Check linked list is palindrome or not in Java.
A palindromic number is a number that is the same when written forwards or backwards.
Lets see sample input and output for better understanding:
Algorithm
We will see Recursive and Iterative approach to check if linked list is palindrome or not in java.
Iterative Approach using Stack:
Step 1: Iterate the linked list and put the elements in the stack.
Step 2: Iterate the linked list again and compare each element with the element on the stack.
Step 3: If the element matches then linked list is palindrome else not.
Iterative Approach using Stack Optimized way:
In the first approach, we put all the elements on the Stack, but we do not really require that.
If we put only half the list on Stack that should be good enough to test whether it is palindrome or not.
Step 1: Find the middle node of the linked list and put the half list on to Stack.
Step 2: From the middle node, continue till the end and compare it will the data on the Stack.
Step 3: If the element matches then linked list is palindrome else not.
Note: Only problem we would be having is to find the middle node in case of odd and even list.

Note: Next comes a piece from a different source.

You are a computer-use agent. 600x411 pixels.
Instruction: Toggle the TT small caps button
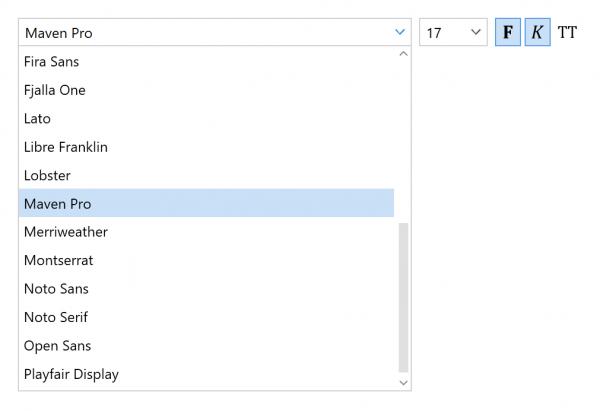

We would find the middle node using tortoise and hare pointer, jumping hare pointer twice and tortoise one node at a time.
If fastPointer points to last element of the linked list, it means list is of odd length else of even length.
Example of odd length: 1 2 3 2 1 -> while skipping two elements, fastPointer will stop at last node.
fastPointer movement will be -> (1 then 3 and 1)
Example of even length: 1 2 2 1 -> while skipping two elements, fastPointer will stop at null node.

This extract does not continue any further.